LINQ does Logic? Chapter 2: Conjunctions

In the prior chapter in this series, we investigated sample 3 of Feraudy’s SProlog (resurrected) and recapitulated the sample in LINQ and in an updated version of Maeder’s Prolog-in-Mathematica (let’s call this MProlog from now on).

This time, we:

  1. Add an additional condition to the rule “can-float-on-water” to exclude materials that are water soluble (!) and write it in all three implementations.
  2. Create a new Mathematica version that emulates LINQ more closely, so that we have a pathway, in Mathematica, from full Prolog to something more LINQ-like. The purpose here is to give us an intellectual bridge to the C# world, LINQ’s homeland.

In a later post, we’ll discuss conjunctions in general, because adding a condition to the rule highlights that the rule is, logically, a conjunction — a sequence of terms connected by AND. Turns out this is foundational to Prolog and something we need to keep in mind while building up our LINQ capability.

The result of (consult "SPR/EXAMPL3.SPR") and then (findall Thing (can_float_on_water Thing) List) is the list

List = (ethanol olive_oil petroleum almond_wood apricot_wood apple_wood walnut_wood maple poplar balsa fat)

This looks ok except for the ethanol. Yes, it’s specific gravity is 0.789, less than 1.0, so it does satisfy (rless Density 1.0) just as we wrote. But ethanol is water soluble, and I think no matter how carefully you pour it on top of water, in the manner of a pousse-café, it’s not possible to float a layer of ethanol on water due to polar attraction at the molecular level.

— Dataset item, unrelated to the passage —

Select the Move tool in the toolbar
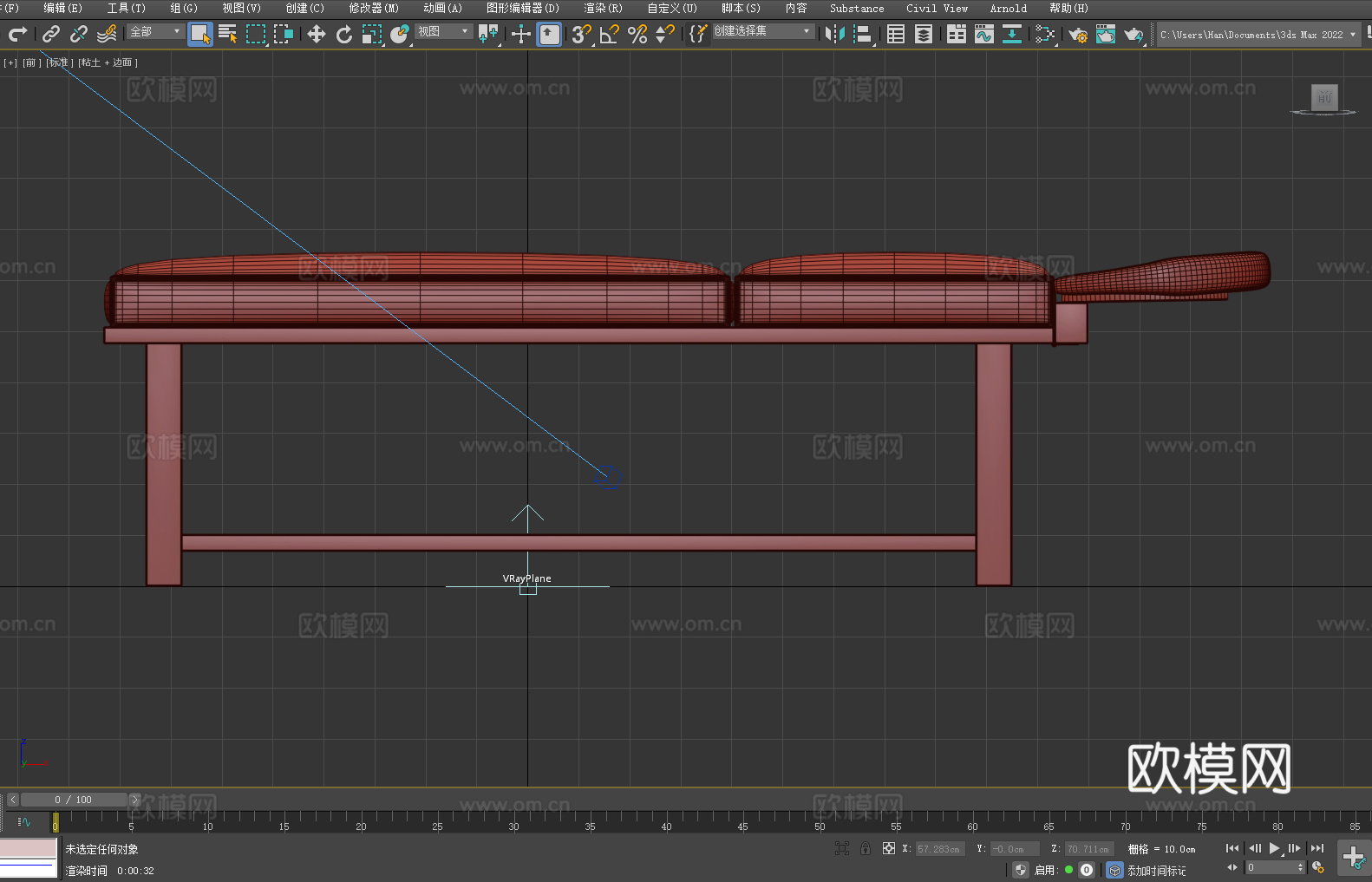Viewport: 1372px width, 882px height. [x=317, y=34]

So we didn’t write the program wrong, we wrote the wrong program.

Let’s fix this. First, add a few facts to the fact base:

(water_soluble water)
(water_soluble sea_water)
(water_soluble sugar)
(water_soluble ethanol)
(water_soluble milk)

and a new rule

((can_float_on_water Thing )/* head */
    /* if the following are true */
    (density Thing Density)
    (rless Density 1.0)
    (not (water_soluble Thing))

This time, when we run it, we get the List minus ethanol (in a new SProlog session — SProlog can’t handle consulting the file a second time)

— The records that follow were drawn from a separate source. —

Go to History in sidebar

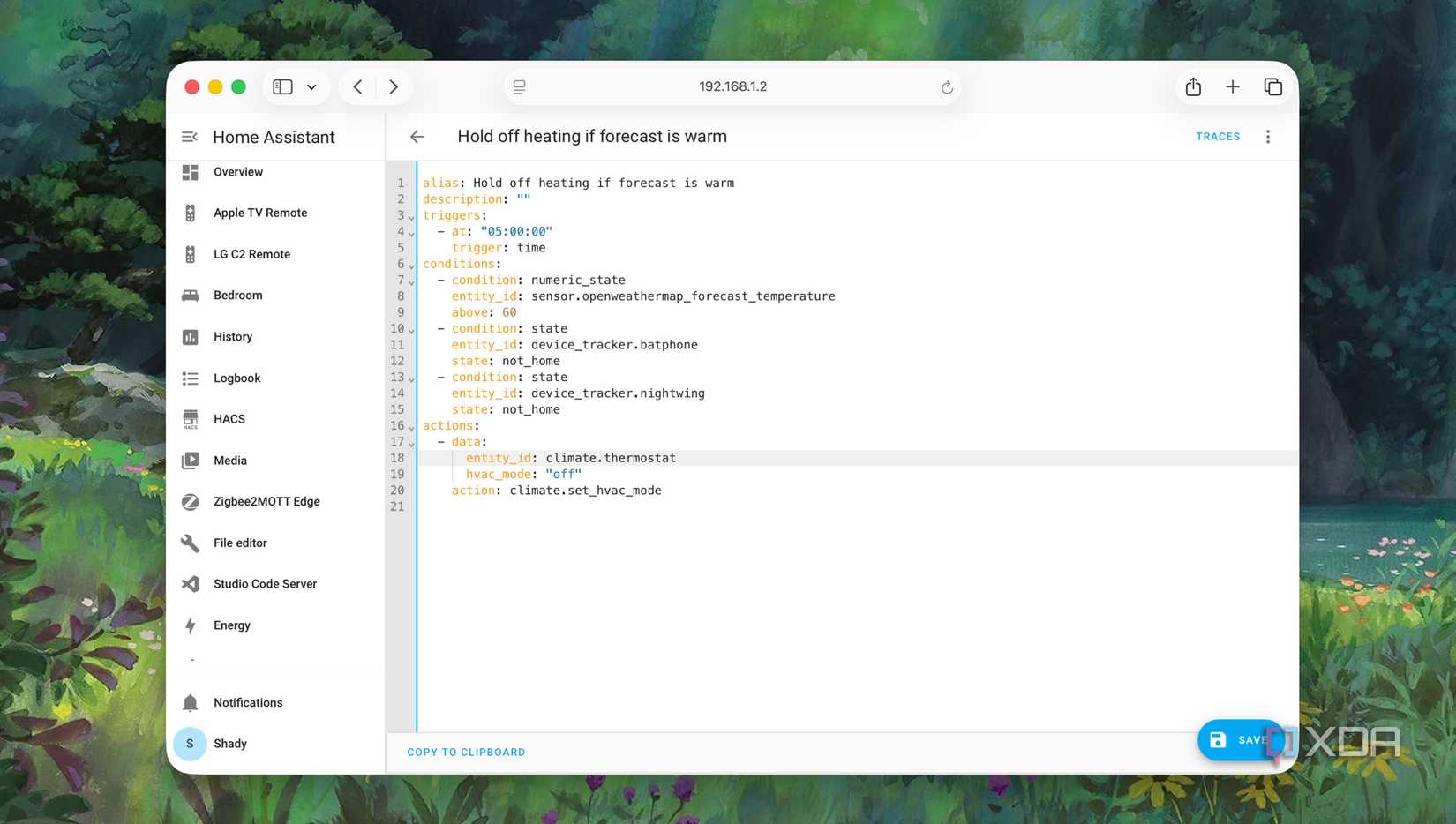233,337
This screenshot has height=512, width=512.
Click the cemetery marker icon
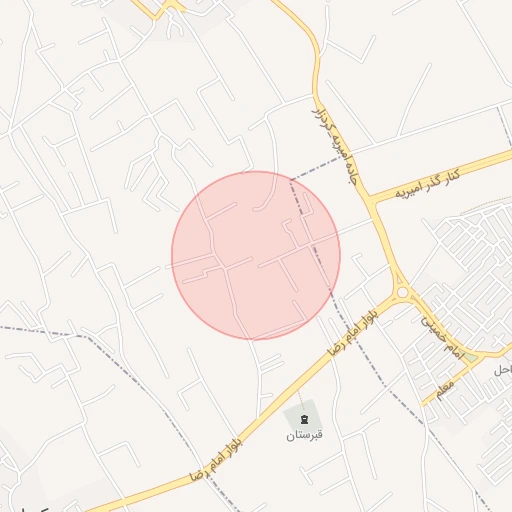coord(304,419)
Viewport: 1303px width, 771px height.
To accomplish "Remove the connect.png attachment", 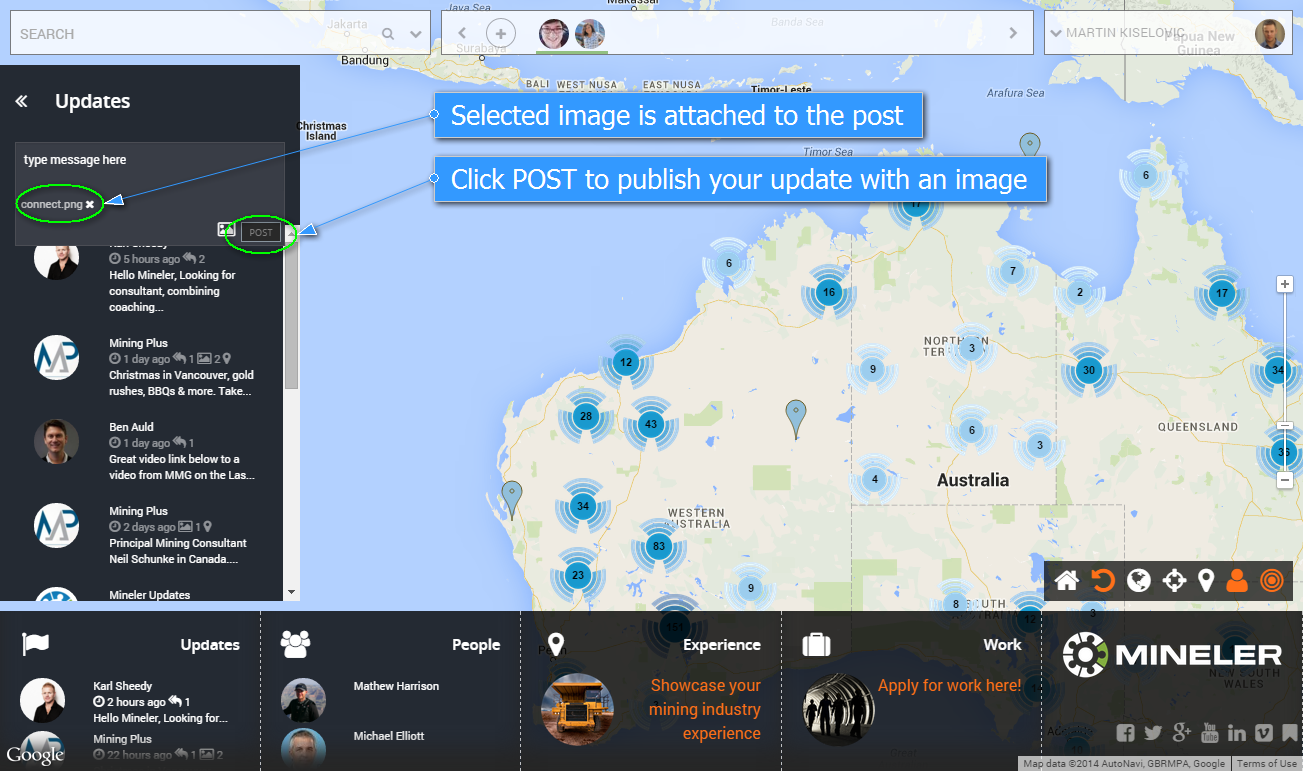I will pos(90,204).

List = (olive_oil petroleum almond_wood apricot_wood apple_wood walnut_wood maple poplar balsa fat)

Changes to the Mathematica version are almost identical:

Assert[waterSoluble[water]];
Assert[waterSoluble[seaWater]];
Assert[waterSoluble[sugar]];
Assert[waterSoluble[ethanol]];
Assert[waterSoluble[milk]];

Assert[canFloatOnWater[thing_],
    density[thing_, d_],
    d_ < 1.0,
    not[waterSoluble[thing_]]]

as are the results

{thing->oliveOil}
{thing->petroleum}
{thing->almondWood}
{thing->apricotWood}
{thing->appleWood}
{thing->walnutWood}
{thing->maple}
{thing->poplar}
{thing->balsa}
{thing->fat}

As with SProlog, we must restart the Mathematica session (Quit Kernel; Evaluate Notebook). This lends some evidence that both implementations, when reconsulting the facts and rules, are just adding new copies of the old information to the existing fact-and-rule base, and then they go a bit haywire when evaluating the queries. This is something to add to our list of things to look into, but, since we have an acceptable workaround, we won’t bother with it now.

What we will do is see if we can write the Mathematica version without all the MProlog machinery. This will look just like the LINQ one in C# and we’ll interleave the development of LINQ in Mathematica with the development of our query in LINQ in C#. So we’re going to go from SProlog to MProlog to MLINQ and C#-LINQ.

The first thing is to capture the fact base in a straight list-of-rewrite-rules. This requires us to choose permanent names for the attributes of the Prolog predicates. Prolog lets you create new variables to name the attributes every time you do a query. If you say

QueryAll[density[x_, y_]]

That means that, this time, you’d like to call the first slot of any density fact — the slot containing the name of a material — by the name x and the second slot of any density fact — the slot containing the value of the specific gravity — by the name y. If you say

QueryAll[density[foo_, bar_]]

it means that you’d like to call them foo and bar this time, in the context of this query.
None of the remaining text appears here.